Now you can see the new host nagios monitor under localhost on monitoring server option click View Service Status Detail For All Hosts to see all host

Next time youw anted to add new host with the same services you can just clone the old host and add the new host ip address. Okay , now we will install Cacti and integrate it to our Groundwork
Before we installed cacti please makesure you have install snmp, you can install it by using yum.
yum install php-snmp net-snmp net-snmp-utils rrdtool
then don’t foget to start snmp
service snmp start
1. Download cacti, extract it and copy it to groundwork htdocs directory
cd /tmp wget wget http://www.cacti.net/downloads/cacti-0.8.7b.tar.gz tar -zxvf cacti-0.8.7b.tar.gz mv cacti-0.8.7b cacti cp -R cacti /usr/local/groundwork/apache2/htdocs/
2. Create the MySQL database for Cacti
mysqladmin -u root -p create cacti
then enter the mysql root password to create it
Import the default cacti database to our mysql, you need to go to cacti folder first on /usr/local/groundwork/apache2/htdocs/cacti
cd /usr/local/groundwork/apache2/htdocs/cacti mysql -u root -p cacti < cacti.sql Enter password:
Optional: Create a MySQL username and password for Cacti. If you’ve added a mysql passwd, you’ll need to login with that.
mysql -u root -p
Enter password:
mysql> GRANT ALL ON cacti.* TO cactiuser@localhost IDENTIFIED BY 'somepassword';
mysql> flush privileges;
Edit Cacti Config in /usr/local/groundwork/apache2/htdocs/cacti/include/config.php and specify the MySQL user, password and database for your Cacti configuration.
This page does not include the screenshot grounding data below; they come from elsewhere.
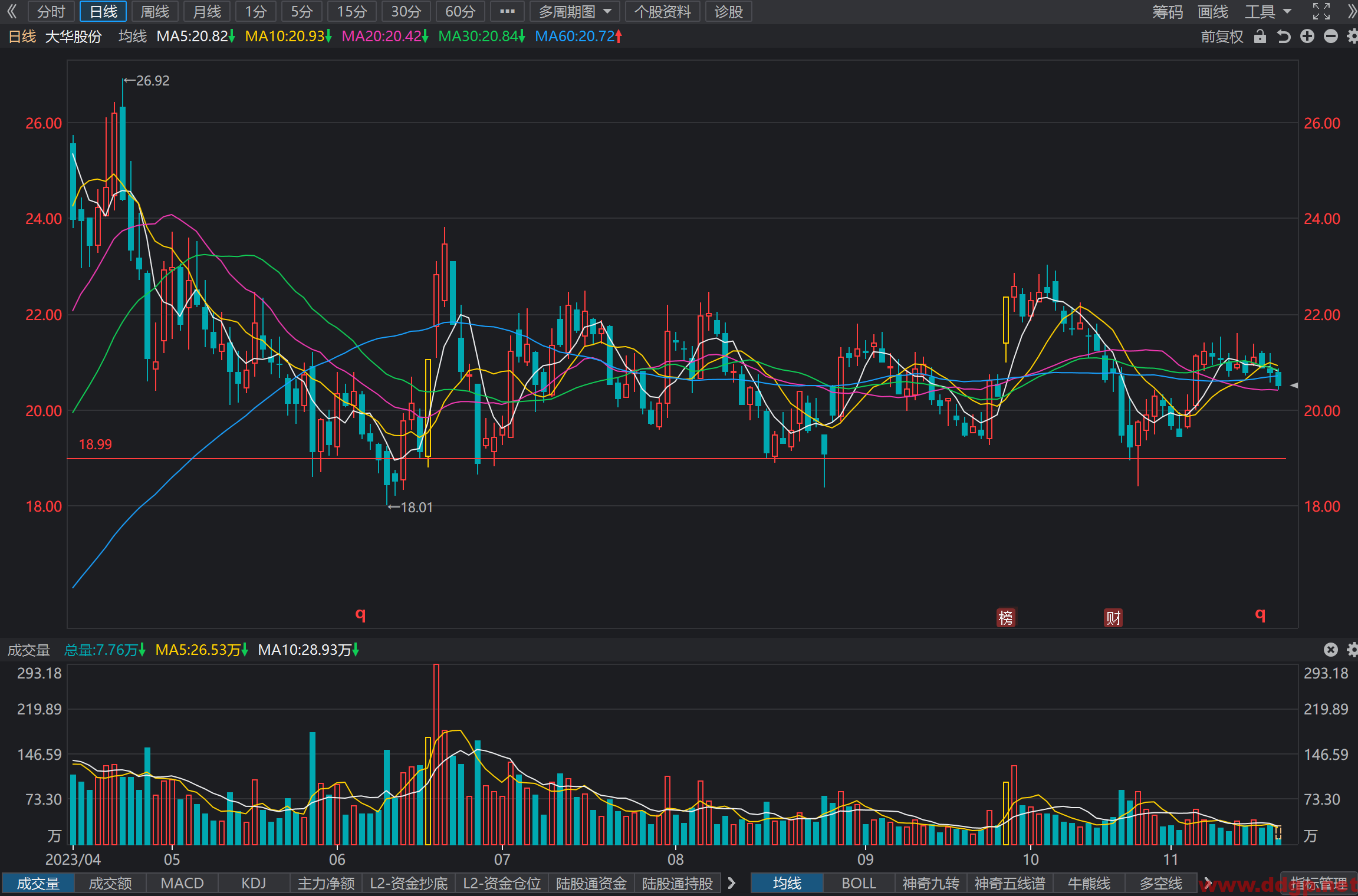Show more sub-indicators with right chevron
Screen dimensions: 1358x896
tap(732, 883)
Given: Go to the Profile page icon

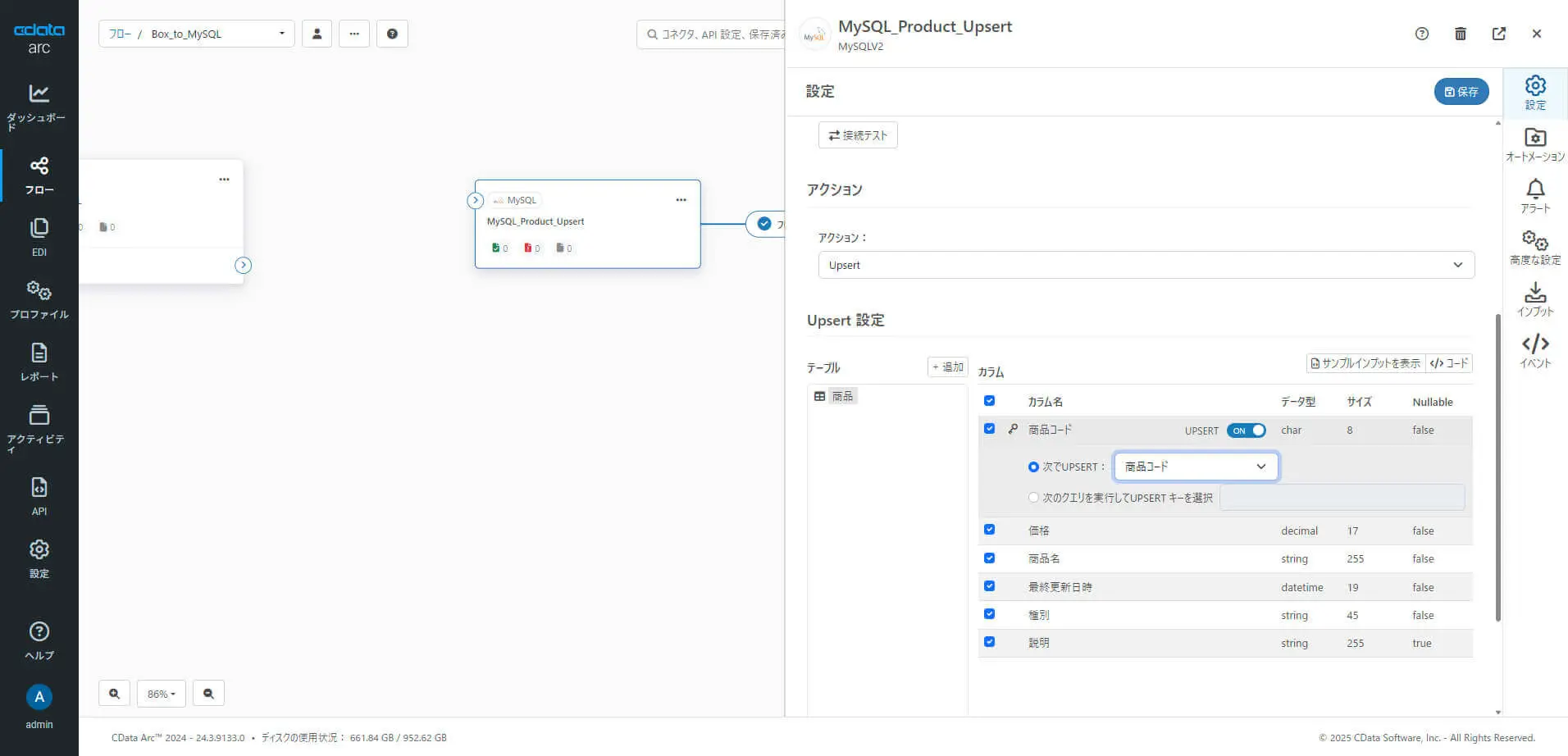Looking at the screenshot, I should click(39, 298).
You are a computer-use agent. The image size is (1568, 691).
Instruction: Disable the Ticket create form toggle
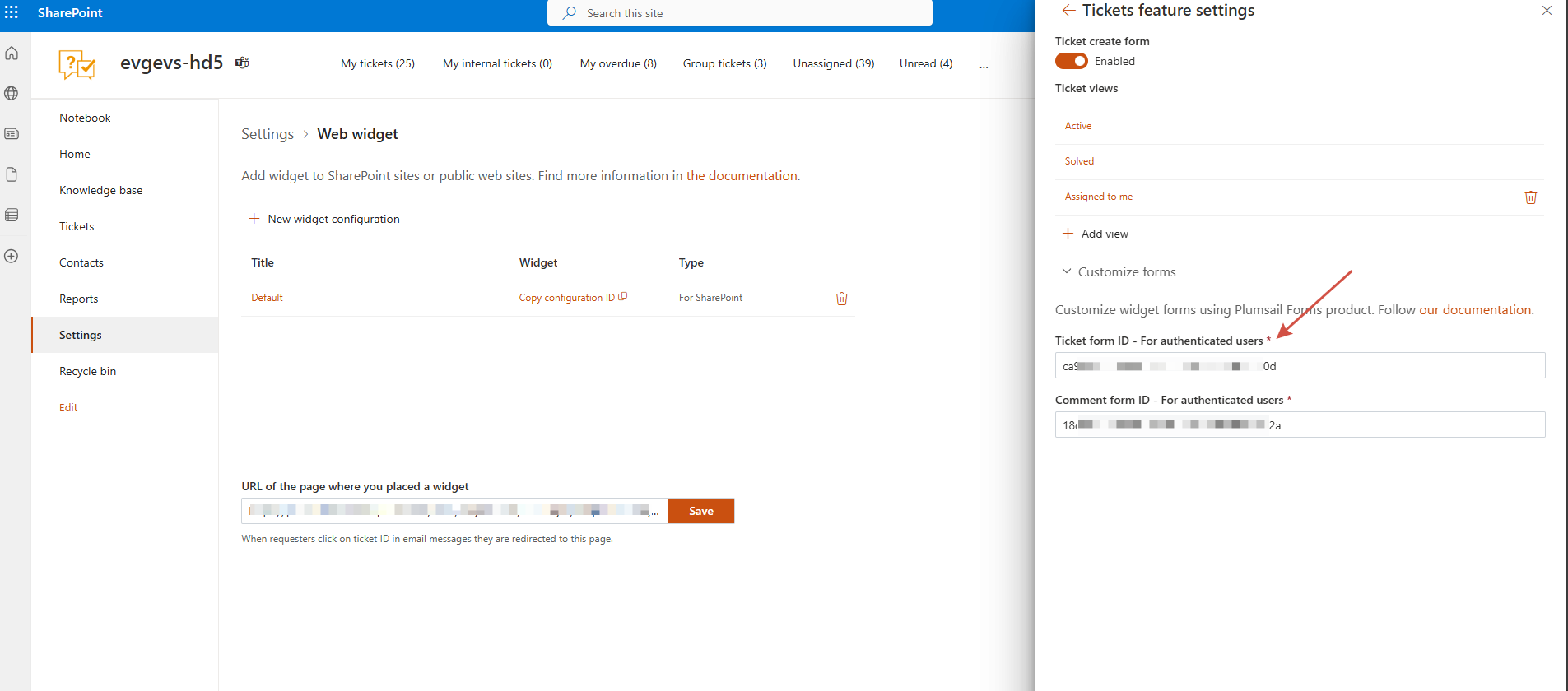pyautogui.click(x=1072, y=61)
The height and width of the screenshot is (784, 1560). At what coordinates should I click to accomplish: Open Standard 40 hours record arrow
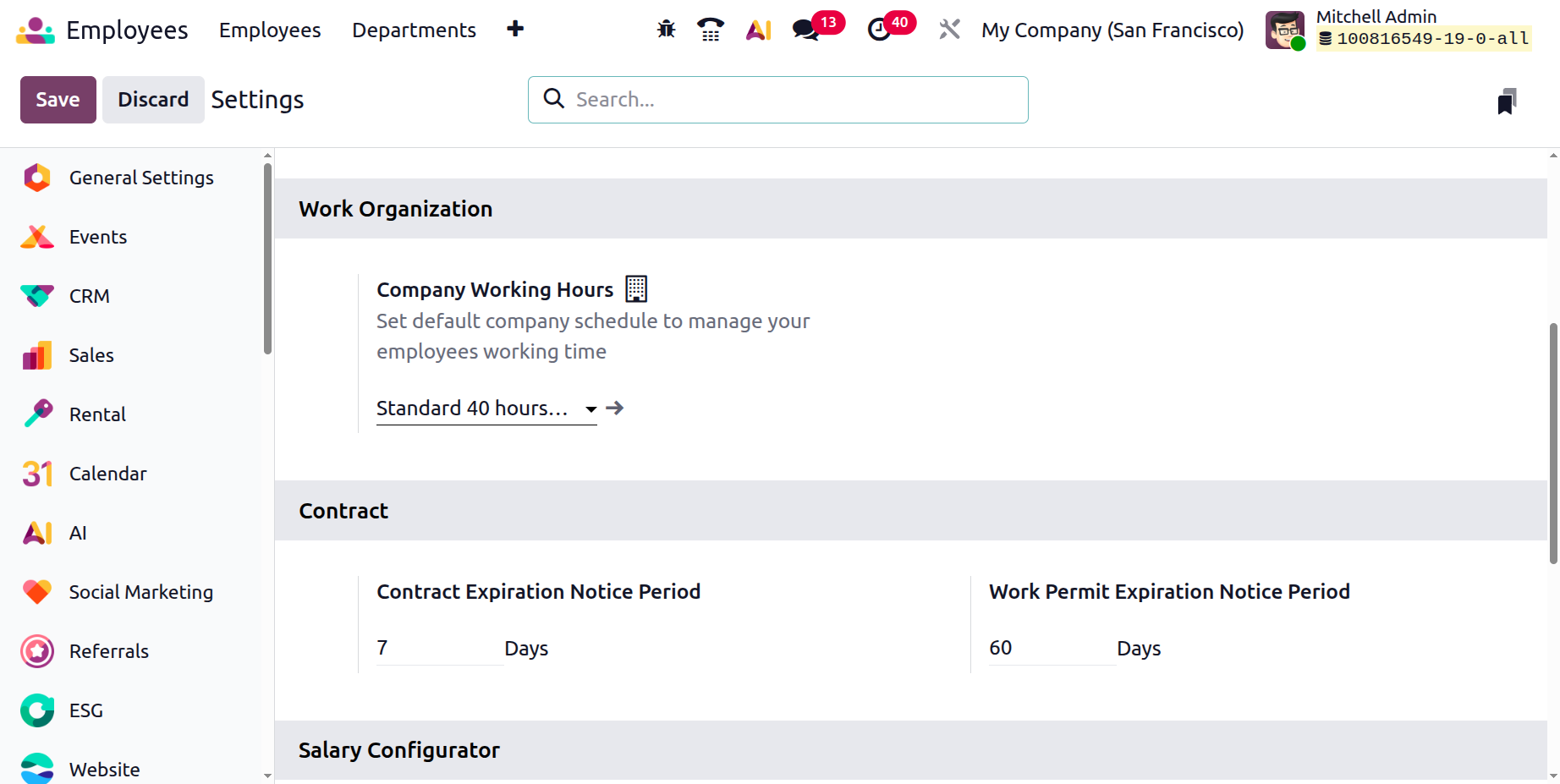(x=615, y=408)
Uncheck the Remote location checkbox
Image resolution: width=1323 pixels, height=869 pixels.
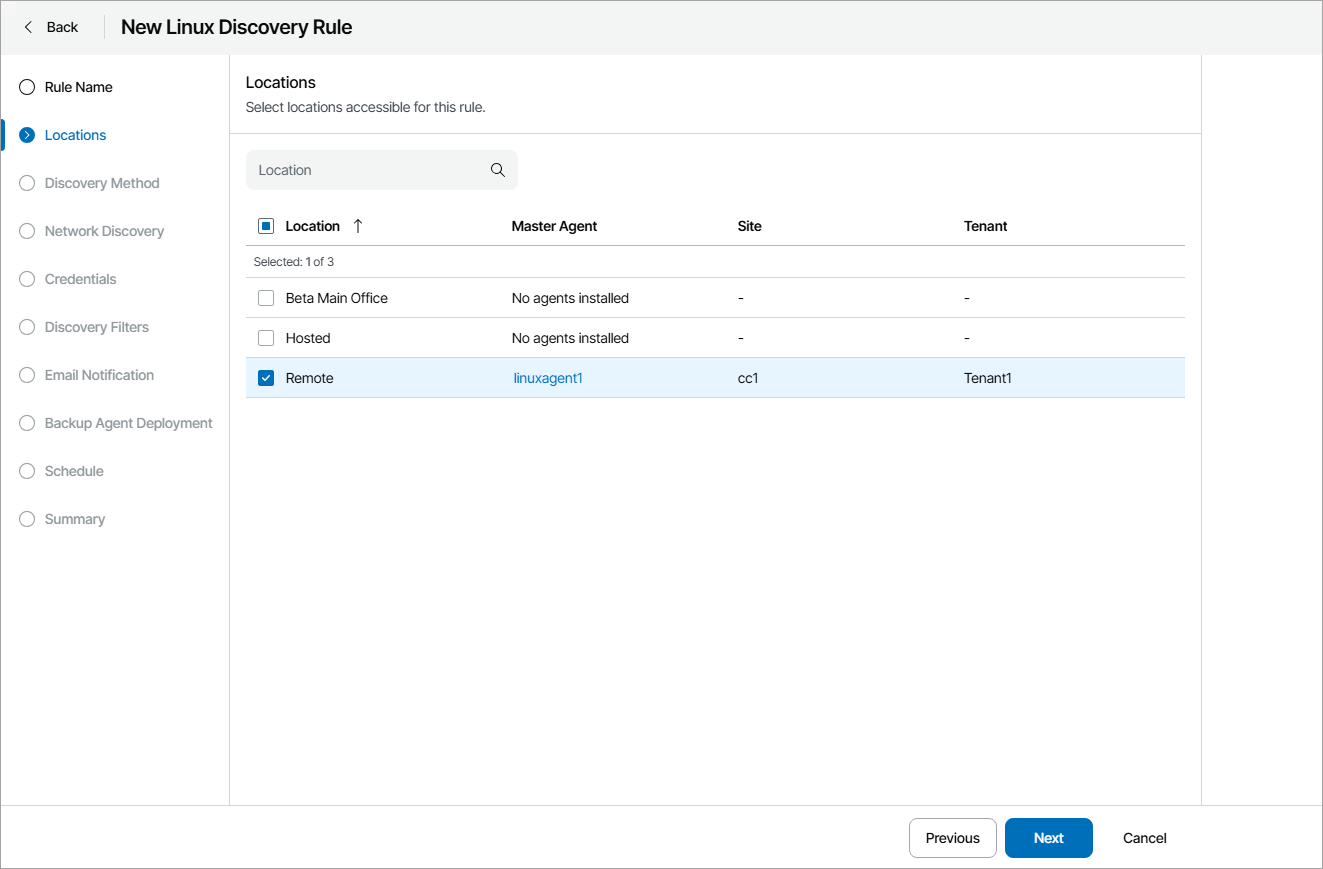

$database_default = "cacti";
$database_hostname = "localhost";
$database_username = "cactiuser";
$database_password = "somepassword";
Add the cacti poller to your /etc/crontab file
crontab -e
*/5 * * * * root /usr/local/groundwork/bin/php /usr/local/groundwork/apache2/htdocs/cacti/poller.php > /dev/null 2>&1
Add cacti directory to the /usr/local/groundwork/apache2/conf/httpd.conf file
vi /usr/local/groundwork/apache2/conf/httpd.conf <Directory "/usr/local/groundwork/apache2/htdocs/cacti"> AuthType Basic require valid-user TKTAuthLoginURL http://127.0.0.1/monitor/index.php TKTAuthCookieName cacti_auth_tkt TKTAuthTimeout 0 </Directory>
Then Restart Apache
Service httpd restart
Go to cacti admin site to start the installation http://<server>/cacti/install , you will found some component was not found warning
you need to modify it
/usr/local/groundwork/bin/snmpwalk /usr/local/groundwork/bin/snmpget /usr/local/groundwork/bin/snmpbulkwalk /usr/local/groundwork/bin/snmpgetnext /usr/local/groundwork/bin/rrdtool /usr/local/groundwork/bin/php
Now you can login to cacti with default username/password admin/admin and set the cacti config
go to Settings -> General Tab:
Select RRDTool Version: 1.2
and go to Settings -> Paths to verify the paths then Add fonts path:
go to Settings -> Authentication (since we are using SSO. If you don’t want SSO, leave this checked.)
Uncheck ‘UseCacti’s Builtin Auth’
Now since the cacti was installed we need to add cacti to groundwork using wrappit
go to General Tab and add this :
Name: Cacti
Desc: Cacti
Base URL: /cacti
Welcome:
go to SSO menu
go to Export
#Install Package
Now we need add view to admin
# Administration -> Roles -> Administrators
Cacti should be one of the options in the drop-down menu now.
Syed Sajjad | August 3rd, 2009 at 12:49 pm #
Thank you for this post. Now the question is how do I get Cacti display Groundwork generated graphs under groundwork/rrd folder? Polling a server twice doesn’t make sense to me.